Le dessalement d’eau est le procédé d’élimination des sels et autres minéraux pour l’obtention d’eau potable. La salinité de l’eau peut être classée en 3 catégories suivant sa teneur en sels dissous [8] :
- Eau douce : 0 - 1.000 mg/L
- Eau saumâtre : 1.000 - 10.000 mg/L
- Eau salée : >10.000 mg/L

A titre d’exemple, l’eau de mer a une teneur d’environ 35.000 mg/L de sels dissous et le procédé le plus simple pour la dessaler repose sur des étapes de vaporisation-condensation. En raison de sa consommation énergétique élevée, ce procédé n’est pas favorisé industriellement. Actuellement la technique de dessalement de l’eau la plus employée est l’osmose inverse. Elle représente environ 40% de la production d’eau potable mondiale par dessalement [9]. Le coût moyen de production de 1233 m3 d’eau potable à partir d’eau saumâtre souterraine varie entre 357 et 782$ alors que le coût estimé de production du même volume mais à partir d’eau de mer varie entre 800 et 1400$.

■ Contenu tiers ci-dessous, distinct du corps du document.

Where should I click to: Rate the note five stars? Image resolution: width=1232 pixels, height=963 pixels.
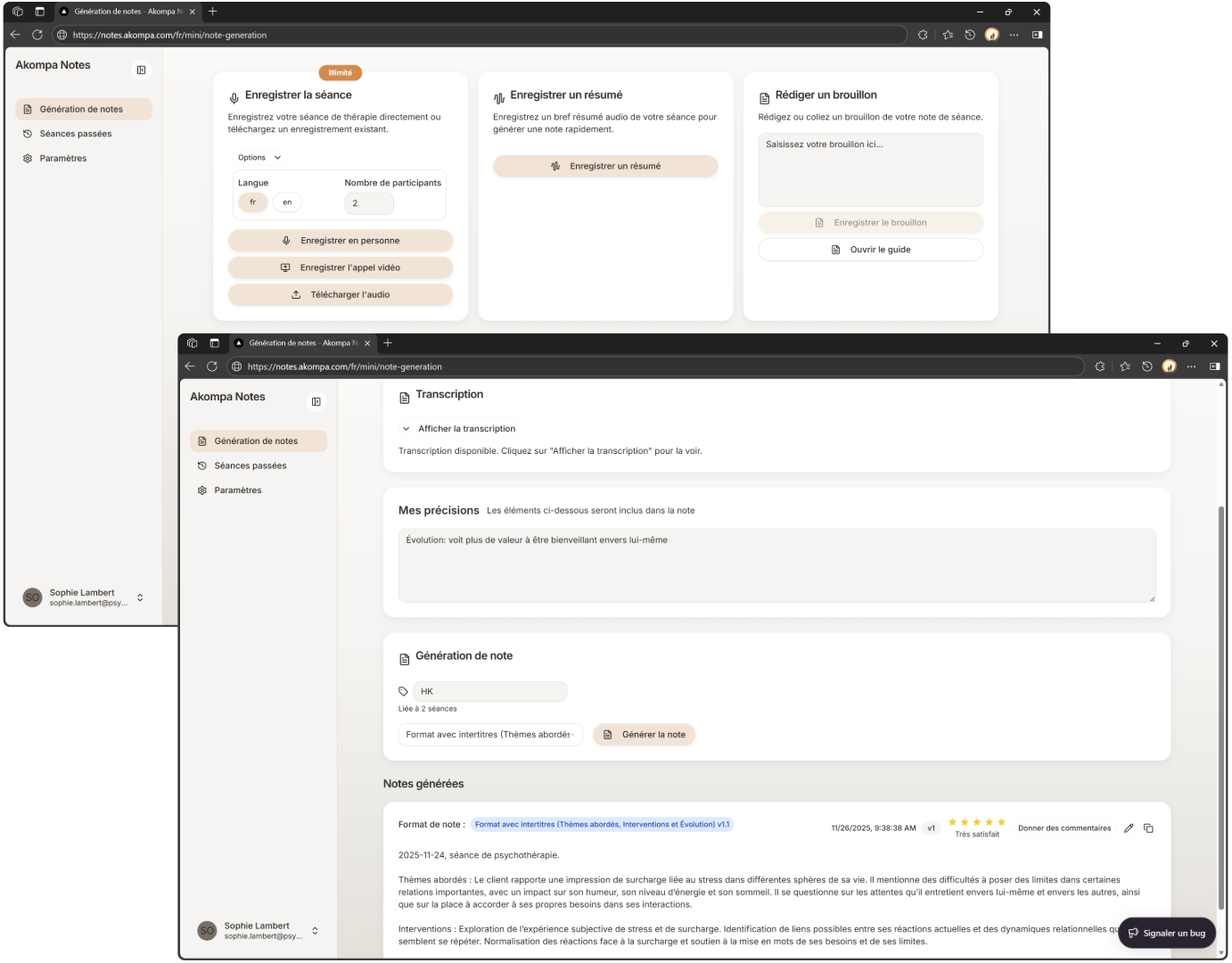coord(1001,821)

Le marché du dessalement d’eau est en constante augmentation et devrait atteindre 87,8 milliards de dollars en 2016 même si cela ne représente que 1% de l’eau potable mondiale [10]. Un exemple de l’intérêt croissant pour ce marché est le rachat récent de la société américaine NanoH2O, spécialisée dans le développement et la production de membranes pour l’obtention d’eau douce par osmose inverse, par le groupe coréen LG Chem., valorisant ainsi l’entreprise à 22 milliards de dollars [11]. Les membranes QuantumFlux RO développées par NanoH2O, dont le siège restera à Los Angeles, sont implantées dans plus de 150 infrastructures de dessalement répartis dans 36 pays, avec une production de plus de 300 millions de litres d’eau par jour.

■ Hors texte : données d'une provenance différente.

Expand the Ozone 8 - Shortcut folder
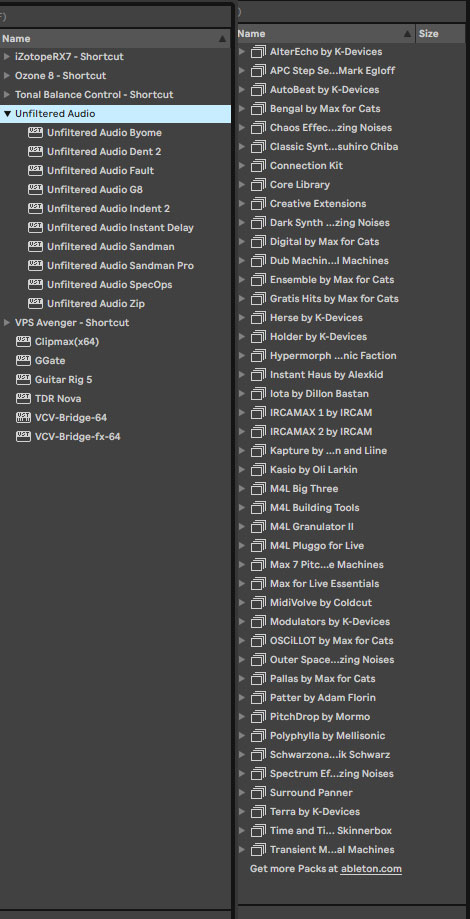This screenshot has height=919, width=470. 7,76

Toutefois bien que différentes technologies de dessalement d’eau existent actuellement sur le marché, aucune n’est satisfaisante notamment en termes d’énergie et en termes de simplicité d’utilisation. Ainsi, la recherche et le développement de nouvelles technologies dans ce domaine reste très active. Aux Etats-Unis, le Bureau of Reclamation (BoR) du US Department of Interior, organisme dédié à la gestion de l’eau dans l’Ouest, finance chaque année des projets de recherche et des usines pilotes dans le cadre du programme de Purification et Dessalement de l’eau. En août 2014, le BoR a annoncé les noms des lauréats d’un programme de financement de la recherche doté de 1,4 millions de dollars [12]. Parmi les 9 projets retenus, 4 projets de recherche à l’échelle du laboratoire étudient la faisabilité de procédés novateurs et 3 projets à l’échelle du pilote portent sur la viabilité et la pertinence d’un procédé. Le BoR a également renouvelé le financement de deux projets pilotes de l’an dernier. Il est intéressant de souligner que parmi les lauréats, un tiers des projets provient du Texas : l’Université de Houston va ainsi recevoir une bourse pour son projet sur les prétraitements avancés pour la nanofiltration d’eau saumâtre de surface ; l’Université du Texas à San Antonio va de son côté étudier l’utilisation des boues actives des usines de retraitement des eaux pour le dessalement d’eau saumâtre et, enfin, la ville de Corpus Christi a vu le renouvellement du financement de son pilote de dessalement d’eau de mer.

Les technologies de désallement de l’eau salée

Aux Etats-Unis, la R&D associée au dessalement de l’eau se concentre essentiellement sur les technologies d’osmose inverse avec l’amélioration des membranes. D’autres technologies innovantes ne nécessitant pas de membrane sont en cours d’étude.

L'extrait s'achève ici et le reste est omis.